The following three chapters (chapter 3, 4 and 5) focus on the key approaches and the design concepts, which influence the basic principles of the Universal Design. Chapter 3 presents the barrier-free design, which refers to the architectural strategies to protect the access of people with disabilities to the built environment. The barrier-free design was developed after the 1950s, following the efforts of the disability activists in order to claim their legislative rights to access the governmental sources, including work, recreation and the housing. The chapter argues that even though the barrier-free design slightly changed the perceptions of the norm of ‘user’ created by the architectural and cultural norms, it was still dominated by the white, middle class and gendered norms.

Chapter 4 highlights the differences in the ways of understanding disability, influenced by wide-ranging approaches. It presents the rise of – what book calls – “crip technoscience”, which values the situated practices of disability as a source for knowledge making on the accessible design. These practices include public demonstrations, which raise awareness and strengthen the collective identity of the disable people. The book introduces the ‘crip technoscience’ as an alternative way of producing knowledge on ‘accessible design’, which challenges the dominant, medical, scientific and the rehabilitative ways of knowing the user.

Next chapter focuses on the epistemic activism, which is considered a form of activism for disability that takes place in the illegible spheres of the knowledge production and dissemination. It studies the overlapping in the design and scientific approaches towards the barrier-free design in the period of 1960s and 1980s both in the architecture and the design discourses.

Chapter 6 presents the key concepts and the approaches of the Universal Design movement and how they evolved in the period between the mid-1980s and the mid-1990s. The Universal Design initially sought ways to design the built environment as accessible as possible in such a way that the built environment does not require any retrofitting or changes. However, the concepts and the approaches of the Universal Design have been significantly changed under the influence of market-driven and the consumer oriented approaches, creating confusions and disagreements on the initial incentives of the Universal Design.

Chapter 7 focuses on the methods to assess the success of the Universal Design. It develops a critical look into ‘The Principles of Universal Design’, which is a list of design approaches, including: equitable look, flexibility in use, simple and intuitive use, perceptible information, tolerance for error, low physical effort; and the size and the space for approach and use. This chapter investigates how these principles are materialised.

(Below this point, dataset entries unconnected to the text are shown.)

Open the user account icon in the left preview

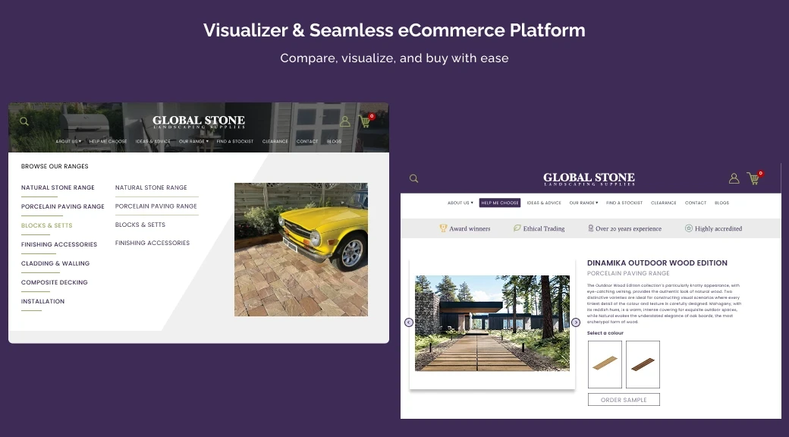click(345, 121)
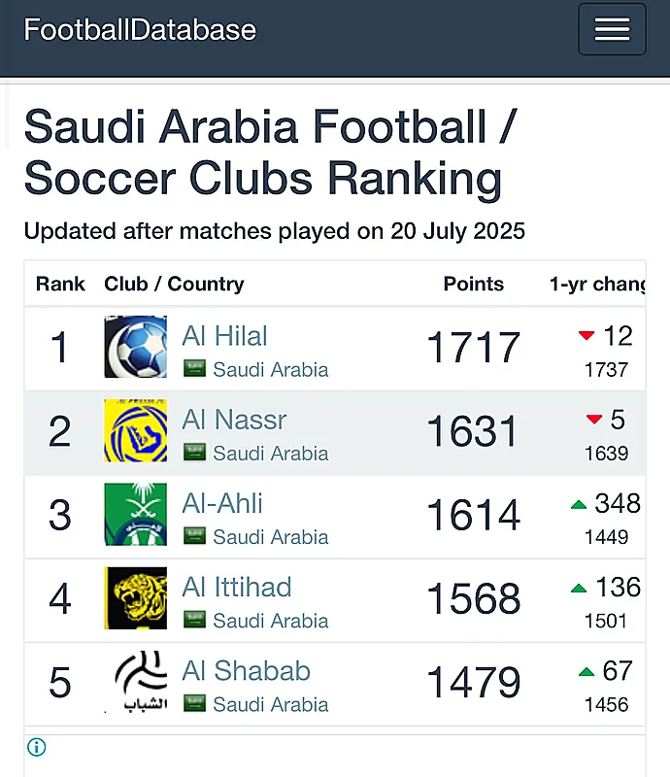Click the Al-Ahli club crest
Viewport: 670px width, 777px height.
(x=135, y=515)
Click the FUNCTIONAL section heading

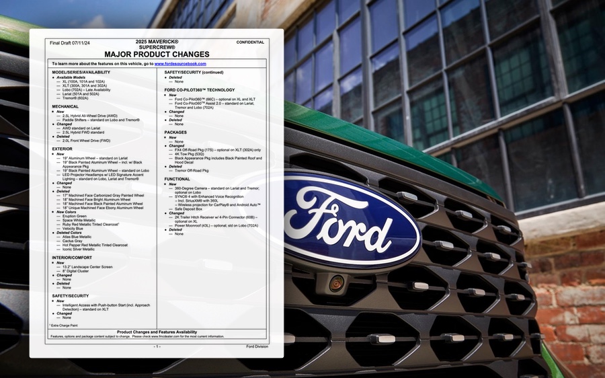point(177,179)
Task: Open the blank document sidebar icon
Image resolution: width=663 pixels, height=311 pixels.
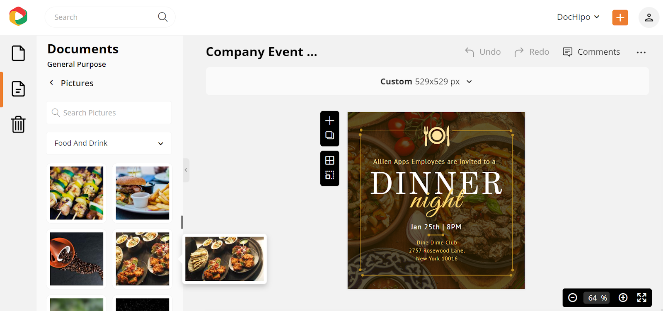Action: (18, 53)
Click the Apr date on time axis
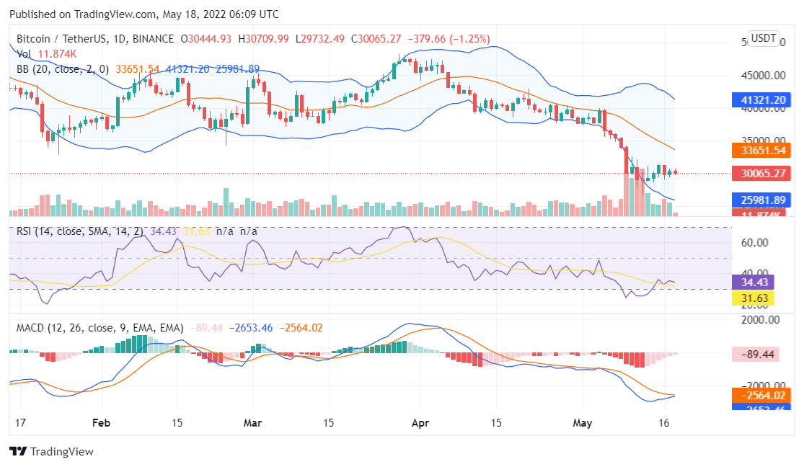 (x=420, y=423)
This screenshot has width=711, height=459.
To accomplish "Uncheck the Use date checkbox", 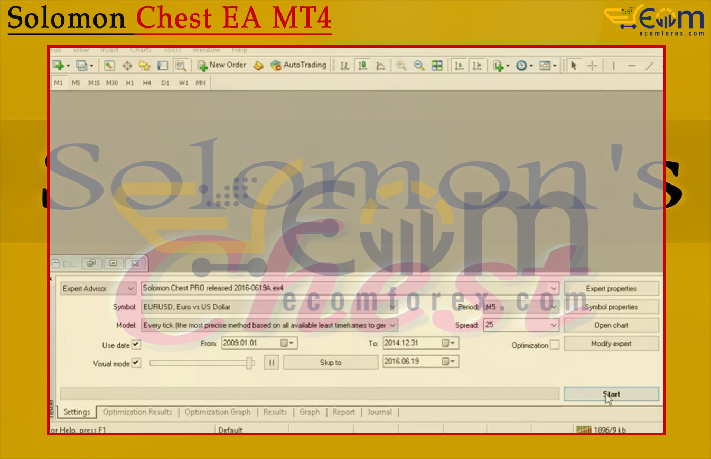I will pos(136,345).
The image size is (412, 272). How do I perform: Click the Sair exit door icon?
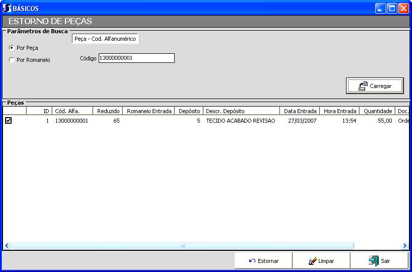[373, 261]
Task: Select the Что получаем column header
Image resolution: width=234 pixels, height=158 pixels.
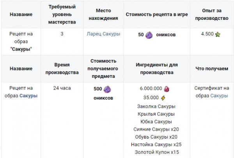Action: (213, 68)
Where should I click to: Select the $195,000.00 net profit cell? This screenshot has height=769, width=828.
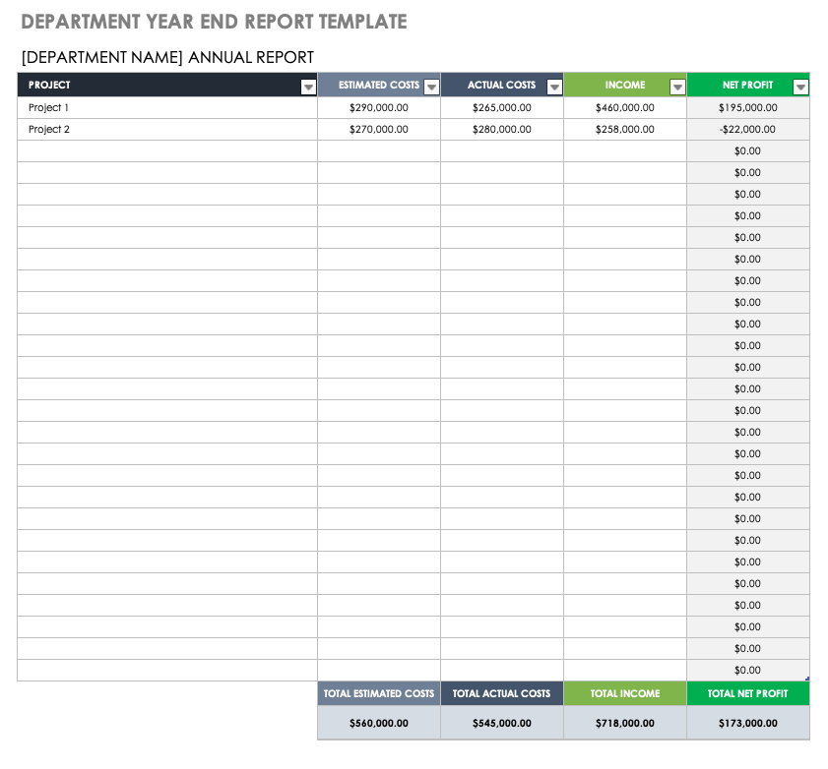click(x=748, y=108)
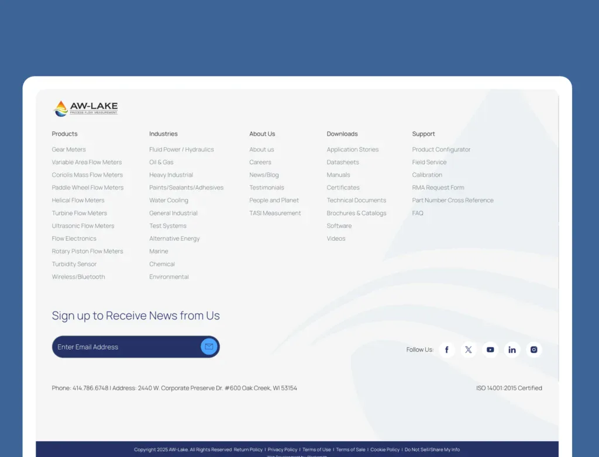The height and width of the screenshot is (457, 599).
Task: Click the AW-Lake logo
Action: click(x=85, y=108)
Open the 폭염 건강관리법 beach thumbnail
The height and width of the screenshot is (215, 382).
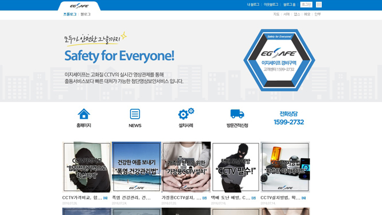(137, 167)
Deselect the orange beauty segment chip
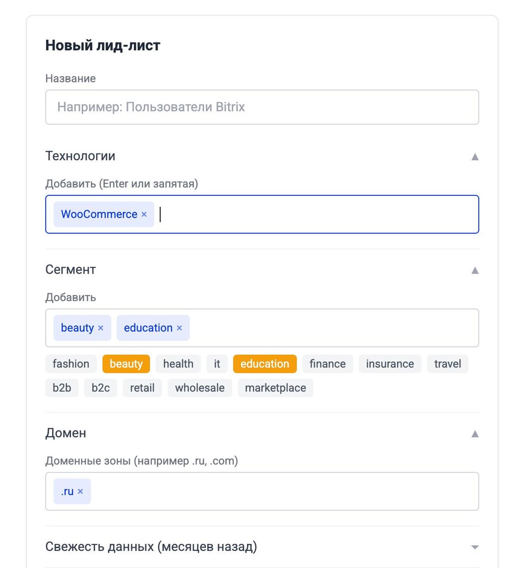Image resolution: width=530 pixels, height=568 pixels. (126, 364)
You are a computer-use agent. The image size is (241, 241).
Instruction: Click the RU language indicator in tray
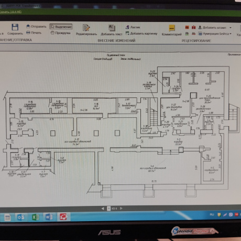click(x=212, y=214)
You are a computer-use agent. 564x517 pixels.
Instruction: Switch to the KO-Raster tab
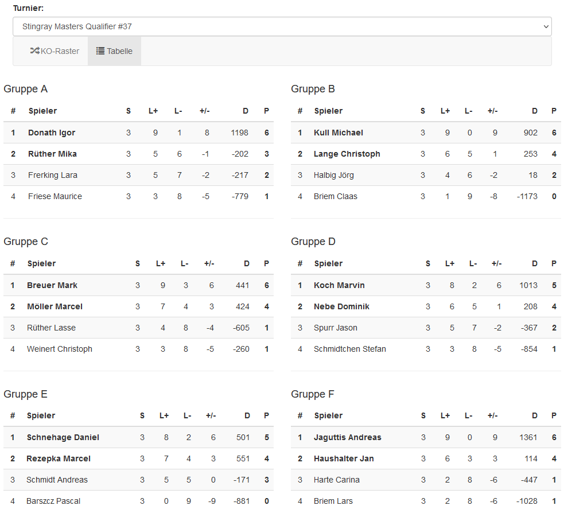[x=55, y=51]
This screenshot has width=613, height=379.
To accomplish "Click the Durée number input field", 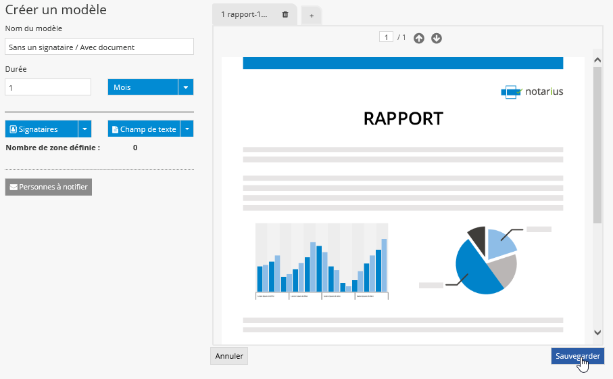I will click(48, 87).
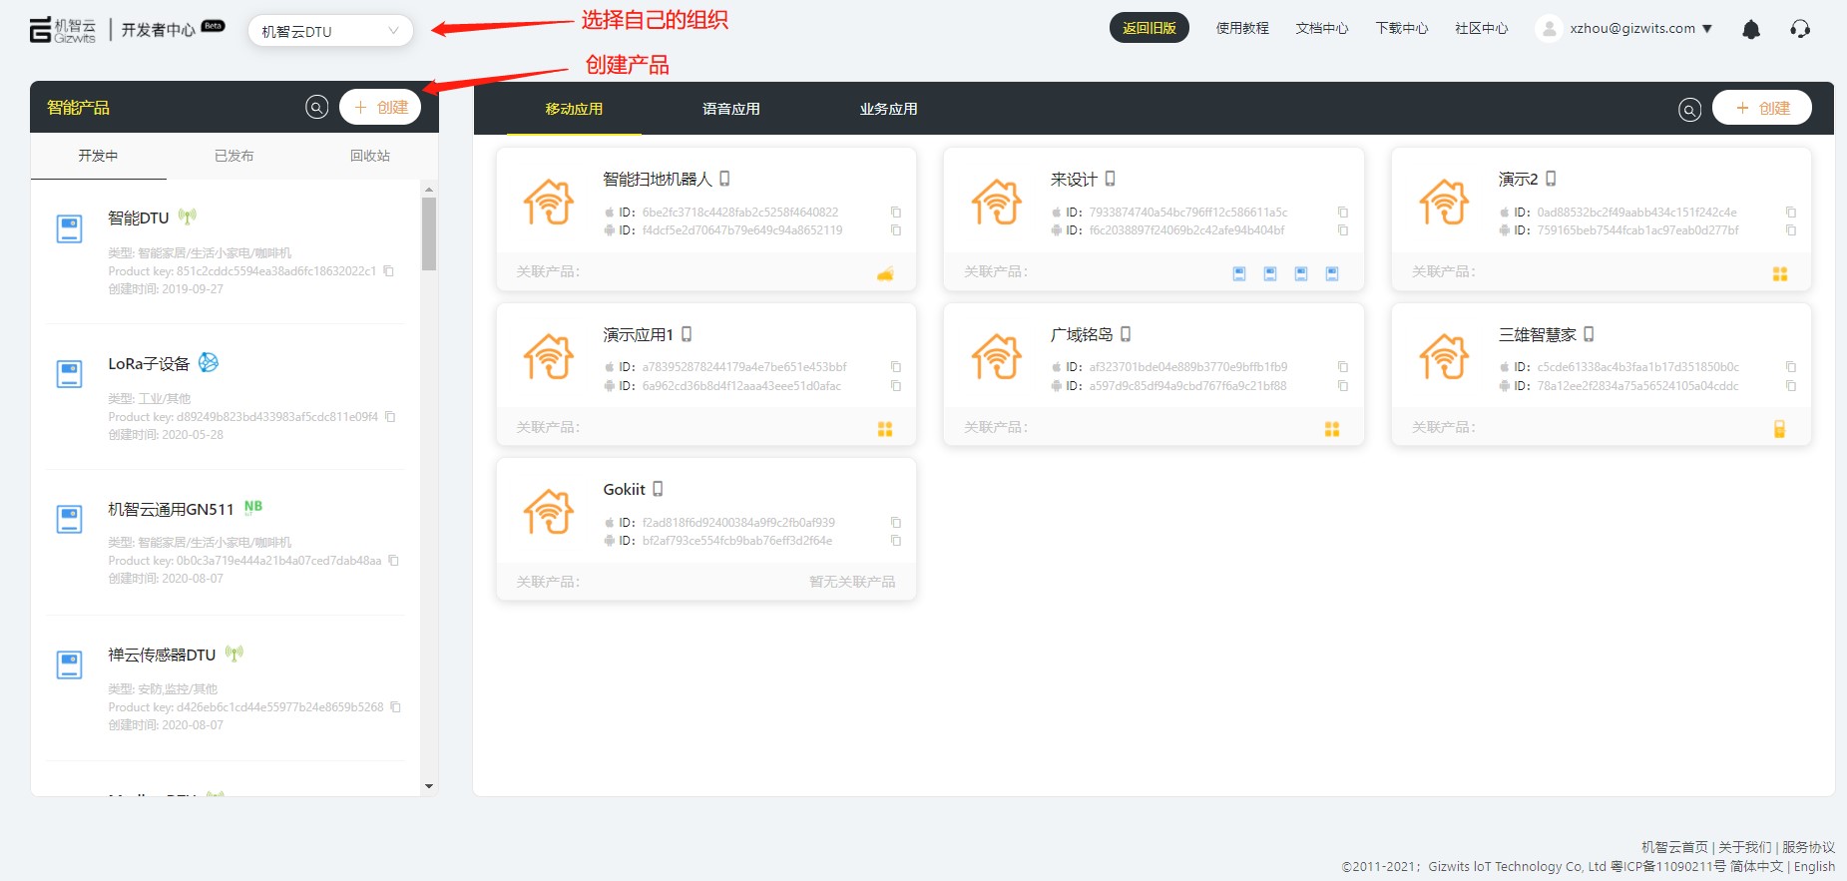This screenshot has height=881, width=1847.
Task: Open customer support headset icon
Action: coord(1800,29)
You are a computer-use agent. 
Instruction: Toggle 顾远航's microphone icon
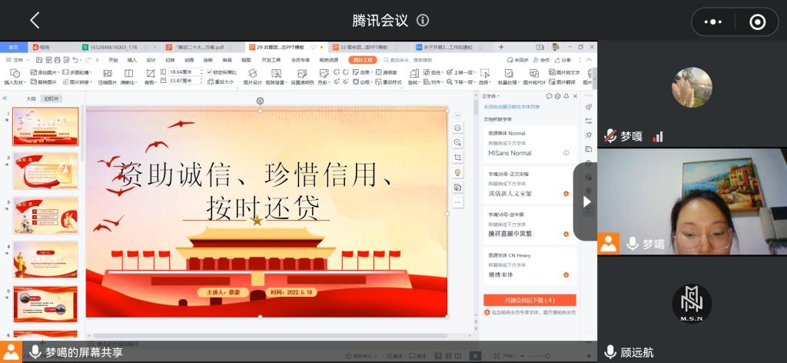[x=610, y=352]
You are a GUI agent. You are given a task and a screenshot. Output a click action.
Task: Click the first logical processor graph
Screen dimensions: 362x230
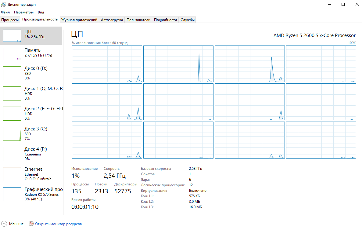coord(107,64)
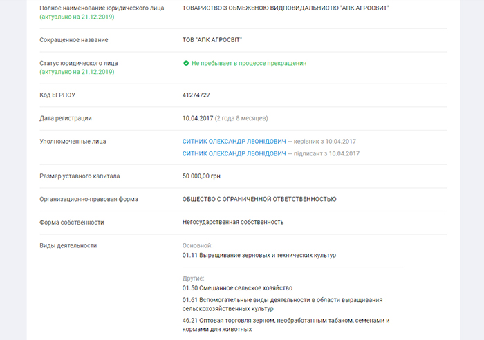The height and width of the screenshot is (340, 484).
Task: Click the 'актуально на 21.12.2019' note under status
Action: point(77,72)
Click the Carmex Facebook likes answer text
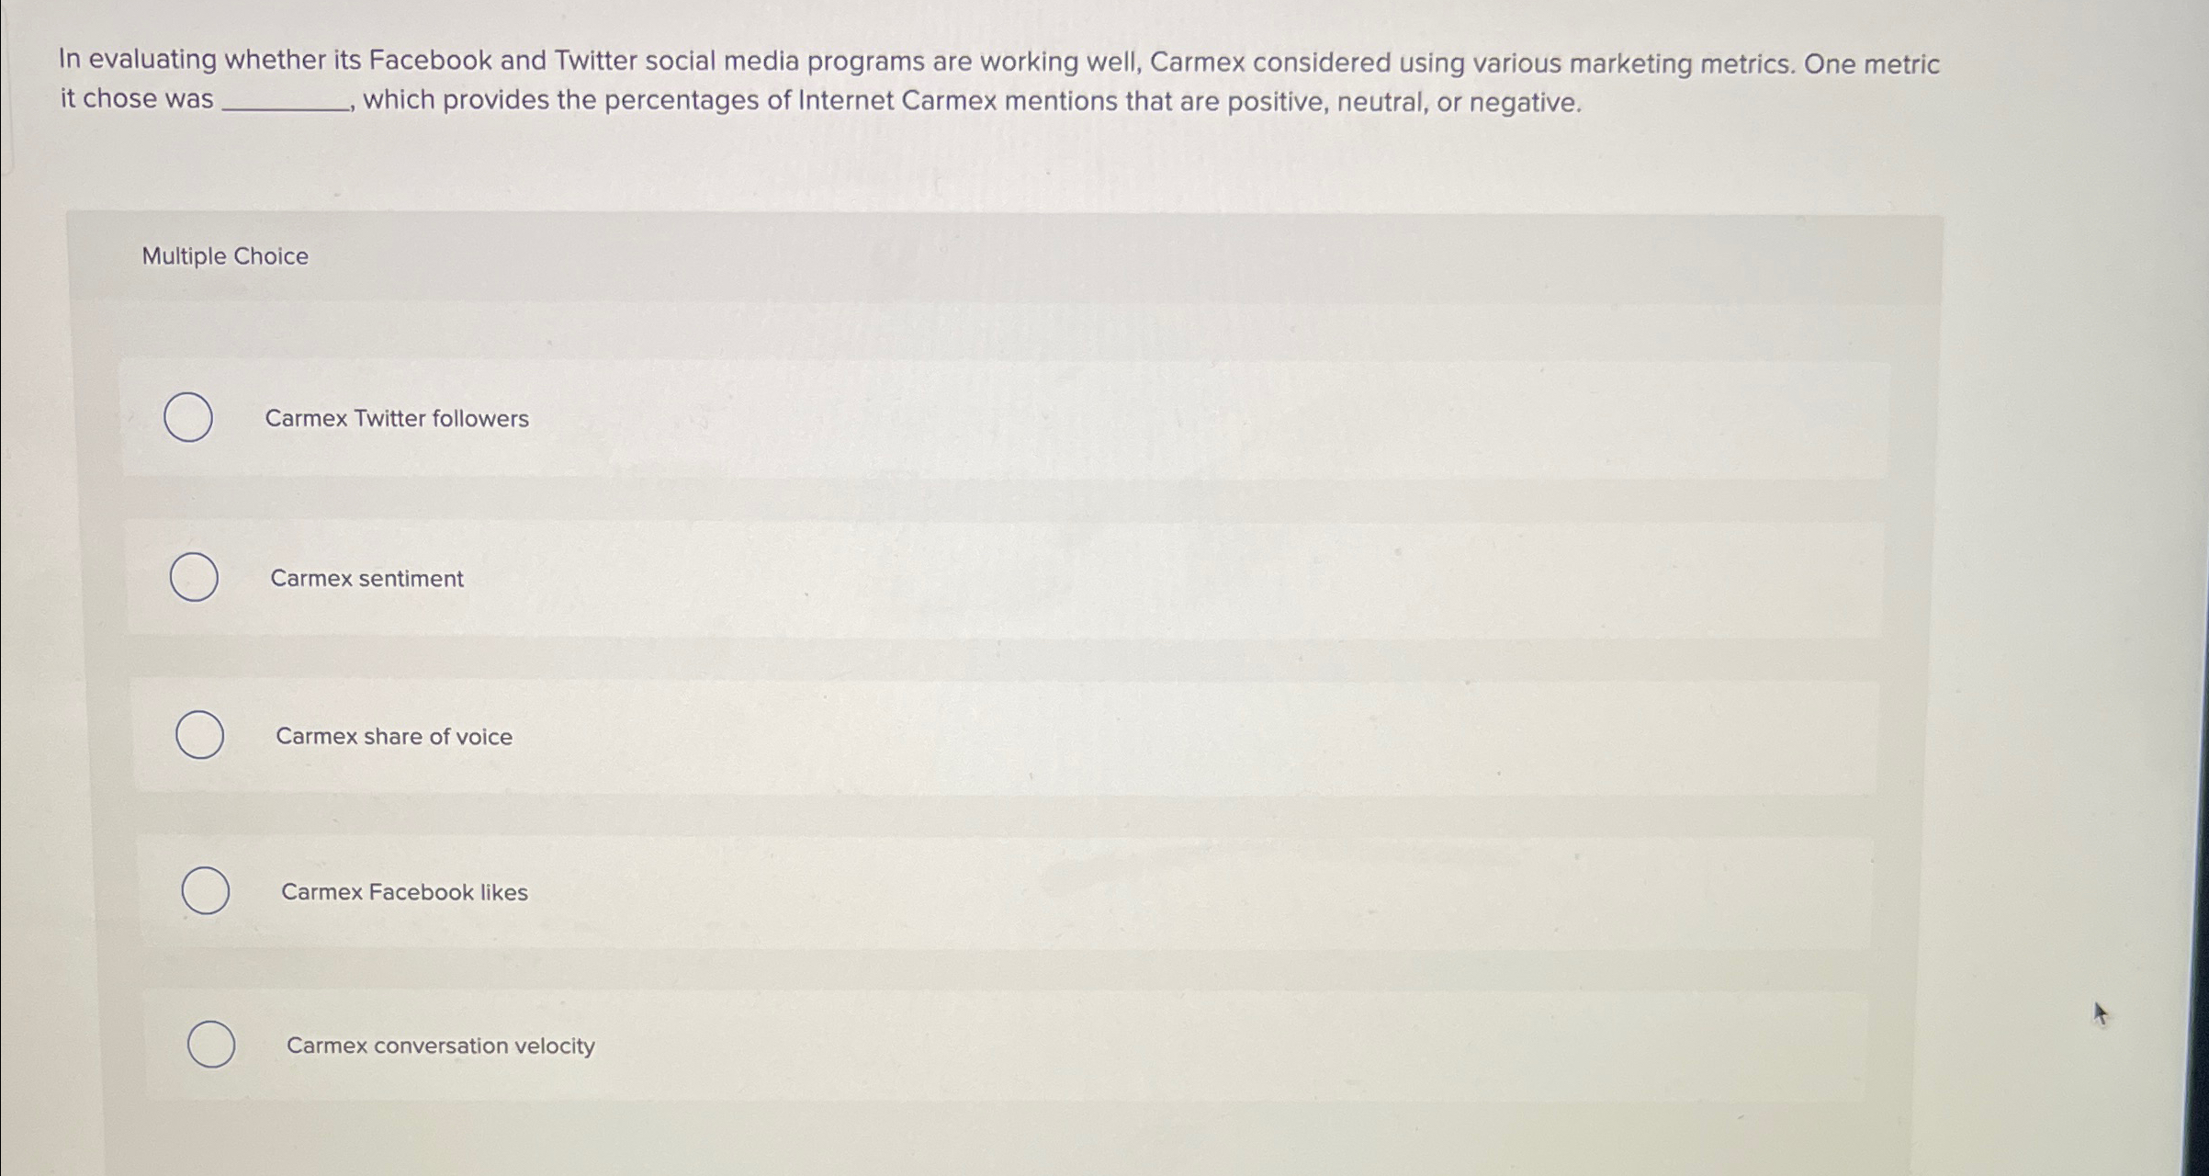The height and width of the screenshot is (1176, 2209). (x=402, y=892)
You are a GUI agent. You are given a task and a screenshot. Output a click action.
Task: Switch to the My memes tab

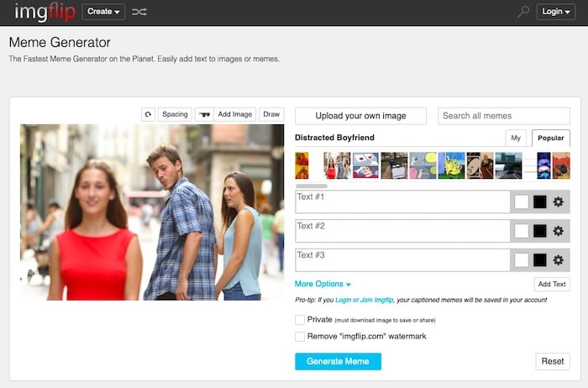pyautogui.click(x=516, y=139)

The book concludes by answering the main question on how to design a more accessible world. It suggests that there is a need for a different understanding of an accessible world, which approaches disability not as a medical category, but as a social and a material discursive. This requires reframing the concept of the Universal Design towards the ‘disability justice’ which entails a critical view on how the knowledge on disability is produced, thought and studied. It also suggests thinking about disability alongside race, gender, class and aging.

Building Access contributes to the design thinking by arguing that the design practice can help creating an inclusive or an exclusive built environment. Even though it has a focus on the US perspective, the ideas in this book can be extended to the other contexts, and linked to the issues of racial segregation, homelessness, immigration groups, and the environmental justice.